Какое убожество — этот восторг наживы и алчность, чавкающая у корыта Второго декабря! Что там, в самом деле! Поживем, будем делать дела, наживаться на акциях цинковых да железнодорожных компаний, зарабатывать деньжонки: хоть и подло, а выгодно; одним угрызением меньше, одним луидором больше — продадим хоть всю душу по этой расценке! Бегают, мечутся, обивают пороги, глотают любой срам, и тот, кто не может получить концессию на какую-нибудь дорогу во Франции или на земельный участок в Африке, выпрашивает себе тепленькое местечко. Целая толпа отважных льстецов осаждает Елисейский дворец и вьется вокруг этого человека. Жюно, находясь при первом Бонапарте, не обращал внимания на сыплющиеся осколки ядер, — а эти, находясь при втором, не обращают внимания на осыпающие их комья грязи. Разделять его позор? — да не все ли им равно, лишь бы разделить с ним его капиталы: продаются все — у кого больше бесстыдства, тот больше урвет; а ведь среди этих пресмыкающихся есть молодые люди с чистым и ясным взором и как будто еще не утратившие благородства юности, есть старики, которые боятся только одного — как бы желанное местечко не вышло им слишком поздно, как бы им не умереть прежде, чем они успеют покрыть себя позором. Один готов продать себя за то, чтобы попасть в префекты, другой — за то, чтобы стать сборщиком налогов, третий хочет быть консулом, этот мечтает получить табачную лавочку, тот — посольство. Все жаждут денег, один поменьше, другой побольше, но у всех на уме только жалованье, а отнюдь не работа. Каждый стремится хапнуть, каждый предлагает себя. В ближайшее время откроется новая должность — оценщика совести, который будет ставить на ней пробу за наличный расчет.

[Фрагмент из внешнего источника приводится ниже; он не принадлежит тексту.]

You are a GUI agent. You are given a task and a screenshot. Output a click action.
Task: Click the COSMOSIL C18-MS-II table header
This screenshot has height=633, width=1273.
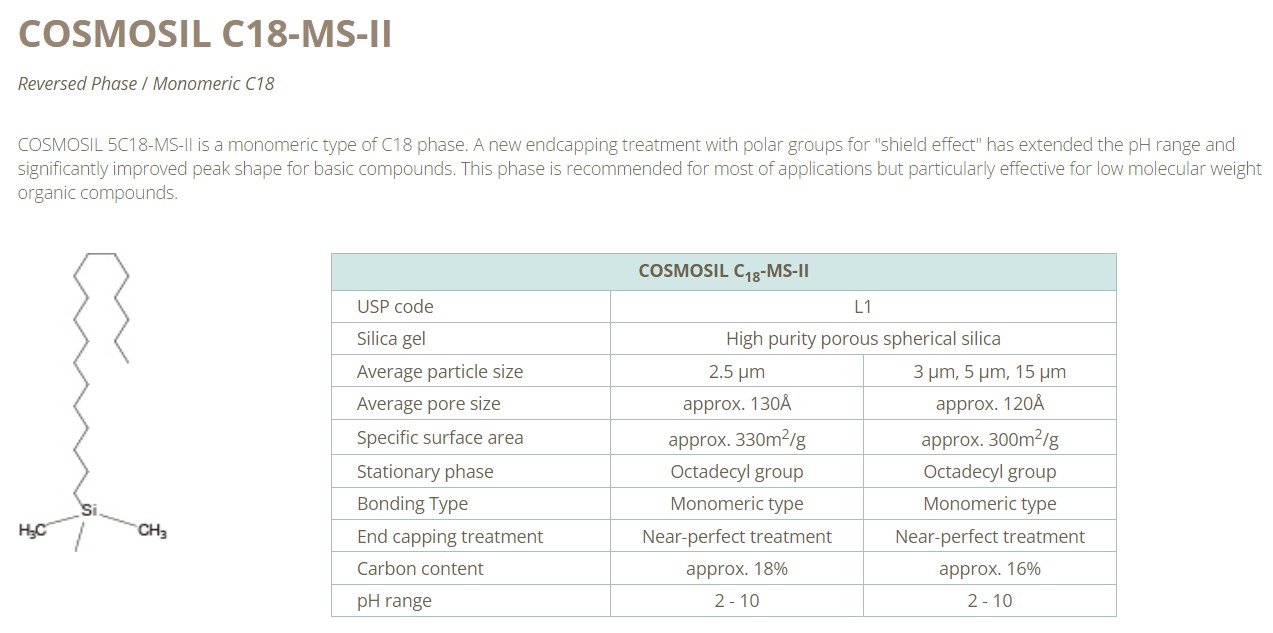point(724,272)
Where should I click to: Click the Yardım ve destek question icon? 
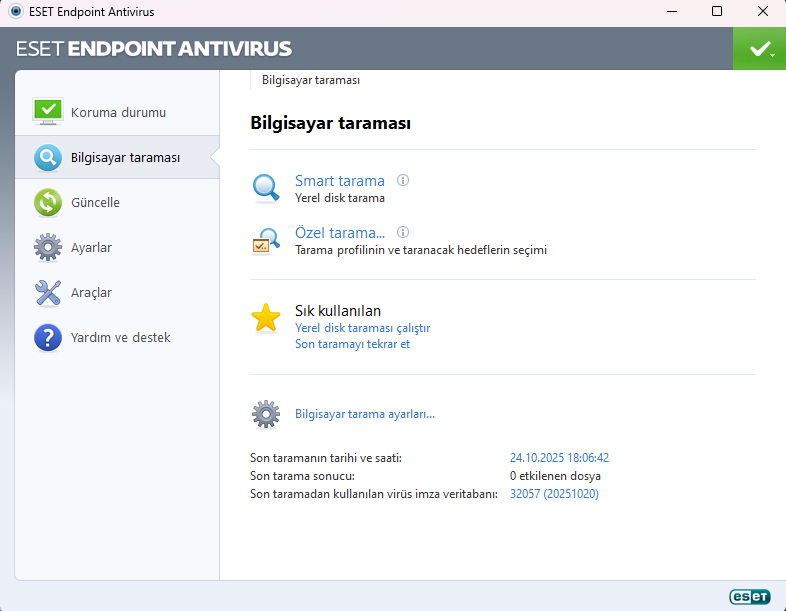click(x=48, y=337)
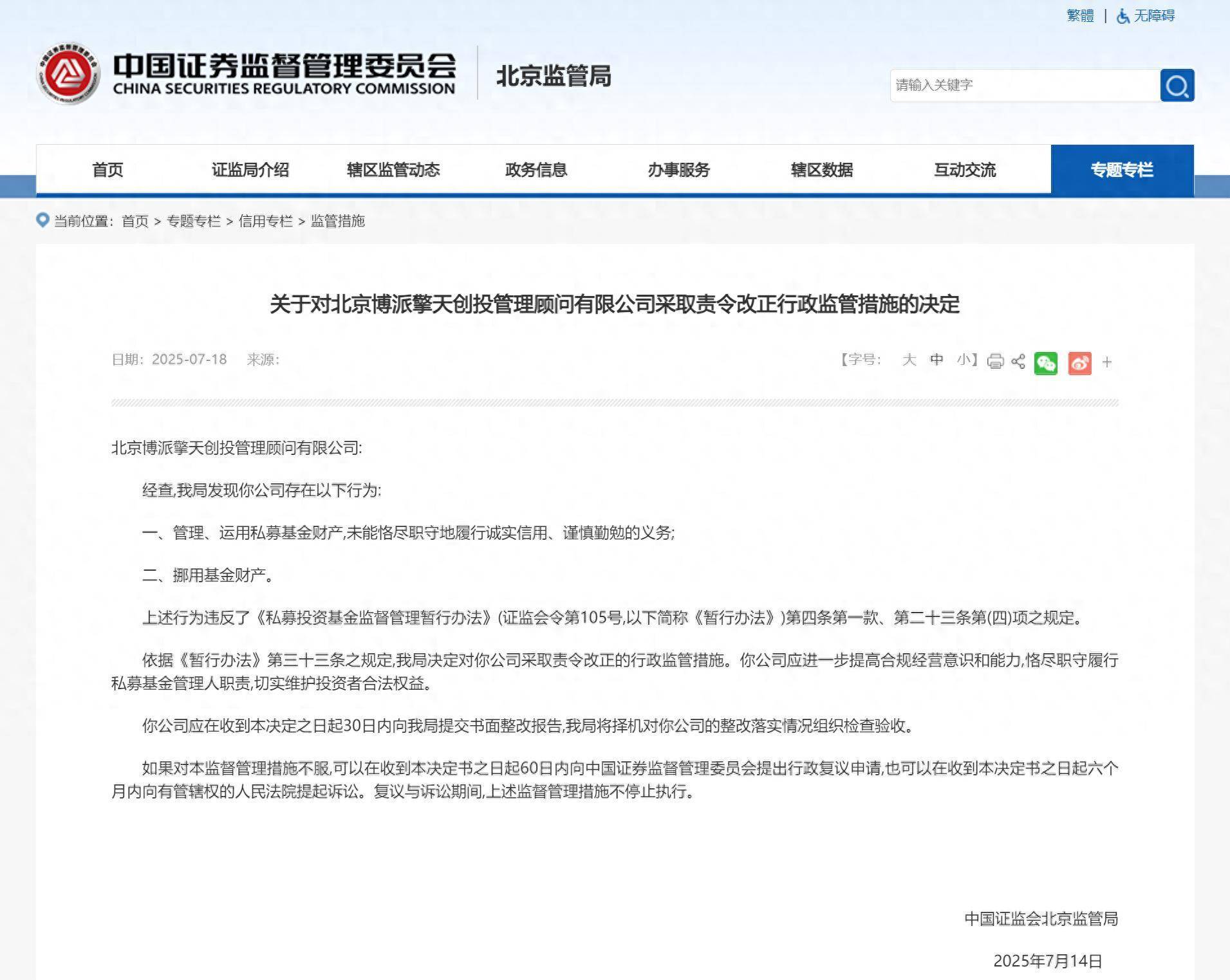This screenshot has width=1230, height=980.
Task: Open the share icon
Action: 1019,362
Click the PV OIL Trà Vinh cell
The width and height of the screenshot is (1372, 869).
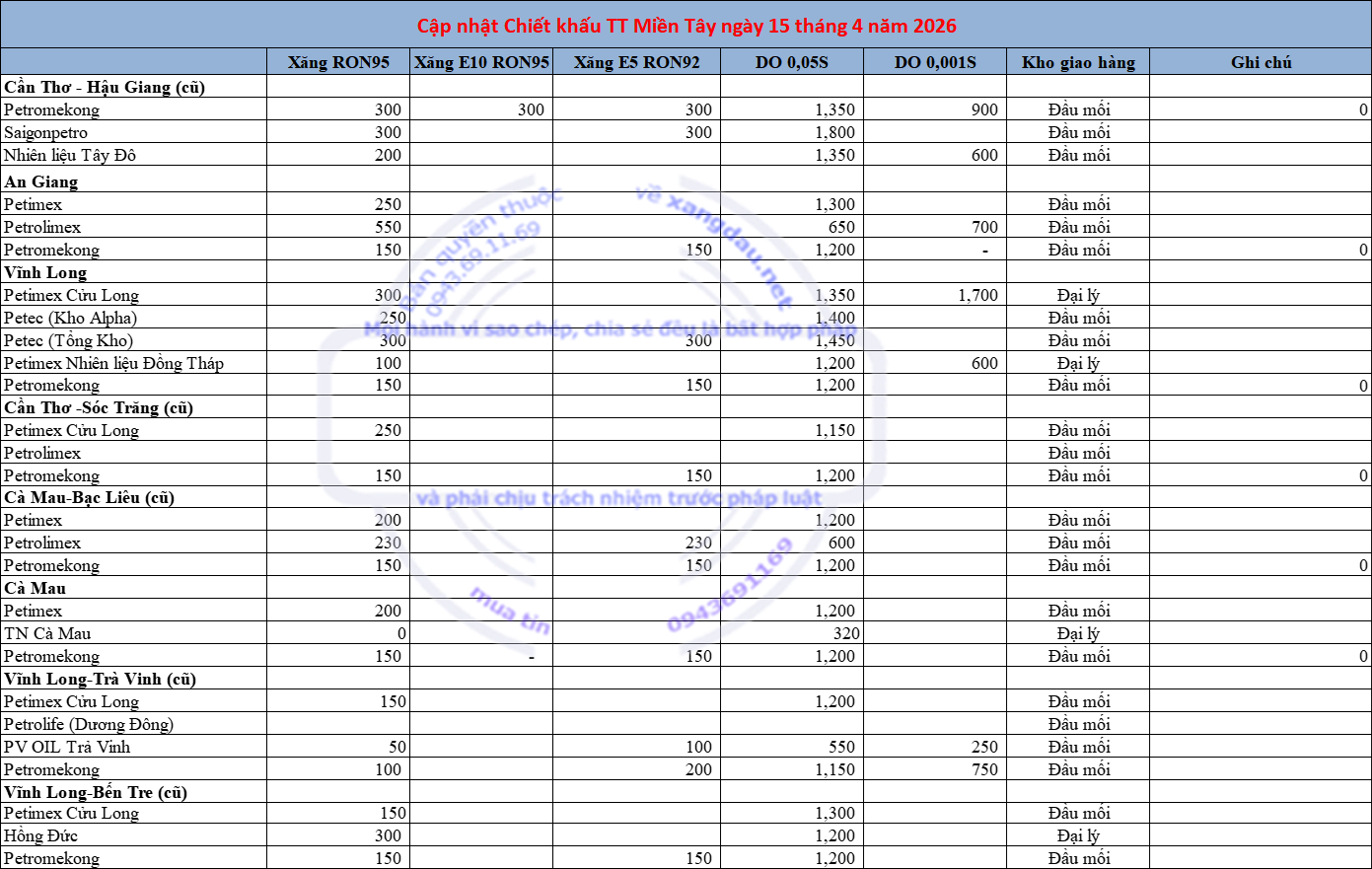click(x=67, y=747)
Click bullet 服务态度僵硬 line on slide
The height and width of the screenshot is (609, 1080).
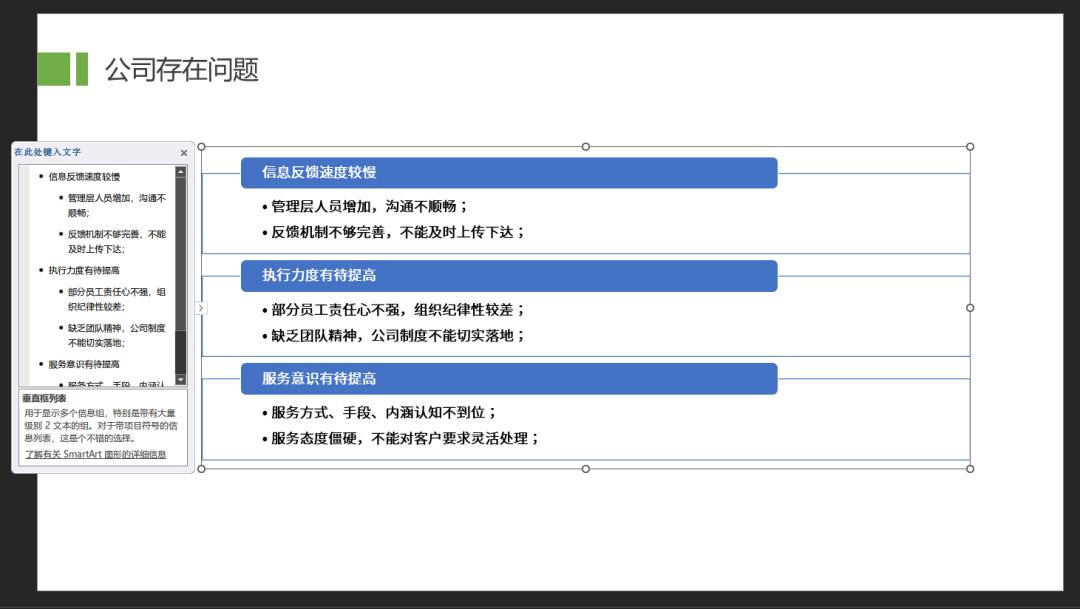tap(400, 437)
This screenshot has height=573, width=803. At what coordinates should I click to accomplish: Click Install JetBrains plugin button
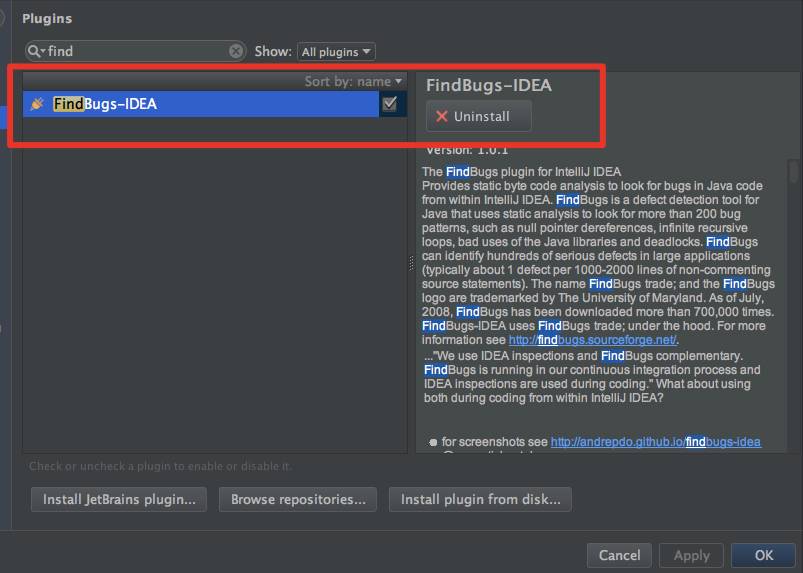click(x=119, y=499)
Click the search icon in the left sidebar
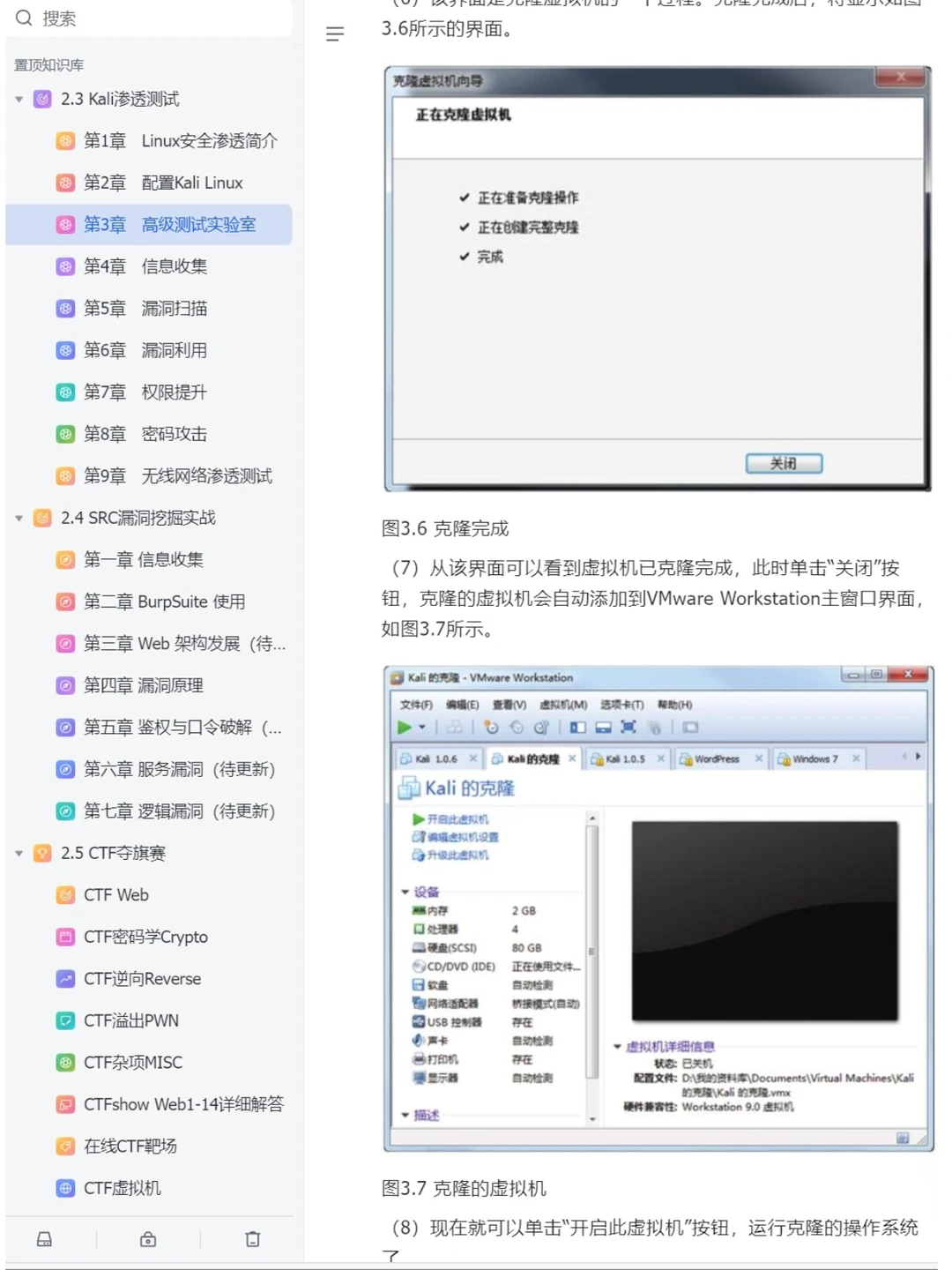This screenshot has height=1270, width=952. coord(24,18)
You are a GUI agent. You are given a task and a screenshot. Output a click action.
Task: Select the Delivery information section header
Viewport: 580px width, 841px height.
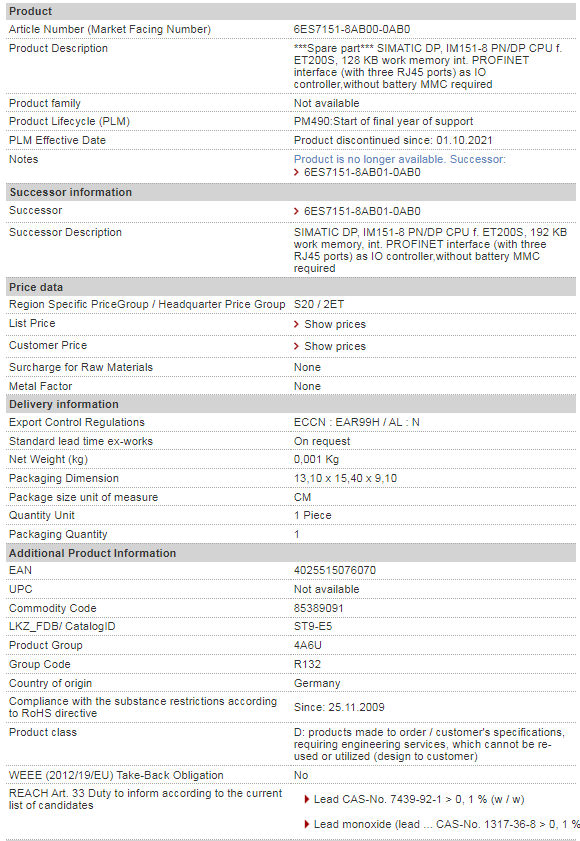pyautogui.click(x=291, y=404)
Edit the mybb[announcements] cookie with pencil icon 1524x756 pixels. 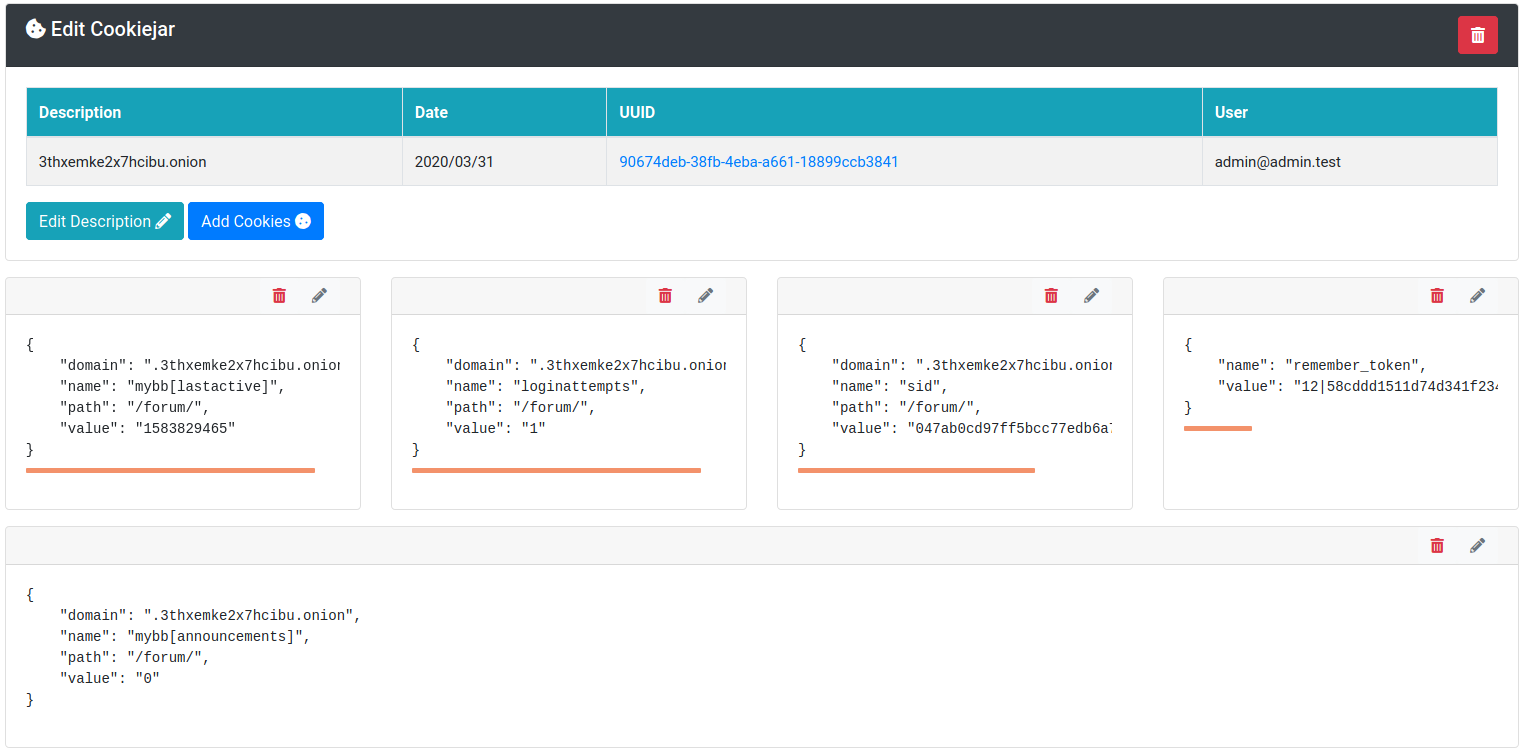click(1477, 546)
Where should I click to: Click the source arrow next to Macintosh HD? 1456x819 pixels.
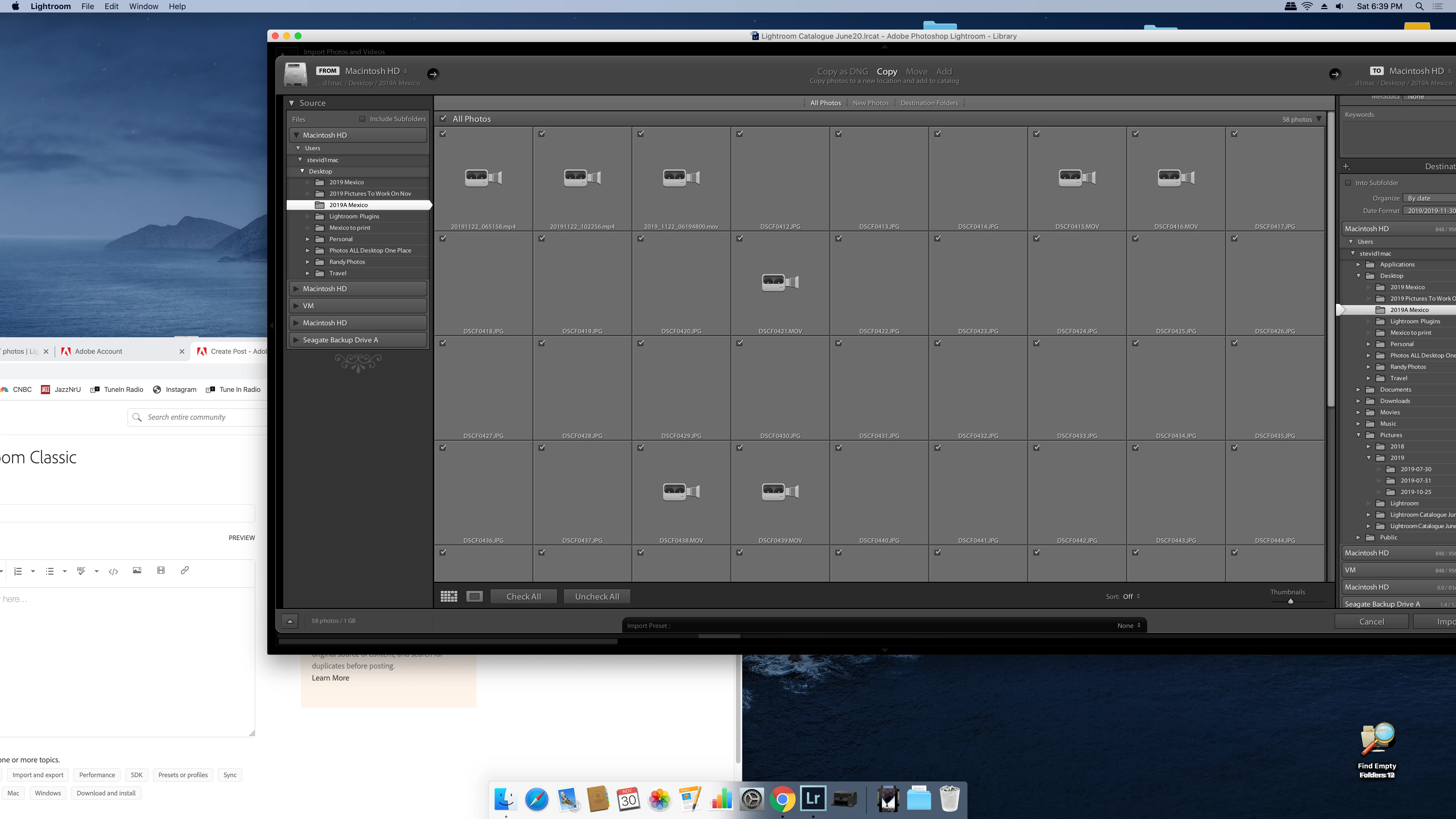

Как! Неужели до этого дошло? И неужели те самые люди, которые поддерживали переворот, которые дрожали перед красным пугалом и нелепыми выдумками о жакерии в 1852 году, те, которые находили, что это преступление полезно, ибо, по их мнению, оно спасло их ренту, их текущий счет, их кассу, их бумажник, — неужели они не понимают, что, когда в душе остаются одни только материальные интересы, они представляют собой не что иное, как жалкие обломки, всплывшие на поверхность после необозримого морального крушения, и что не может быть ничего страшнее и хуже, когда кругом говорят: «Спасли все, кроме чести»!
Слова «независимость», «освобождение», «прогресс», «народная гордость», «достоинство нации», «величие французов» — эти слова теперь нельзя произносить во Франции. Тсс! От этих слов слишком много шума; будем ходить на цыпочках и разговаривать шепотом. Мы в комнате больного.
«А кто этот человек?» — «Это господин, это хозяин. Все подчиняется ему». — «А-а! Значит, его все уважают?» — «Нет, его все презирают». — «Вот так положение!»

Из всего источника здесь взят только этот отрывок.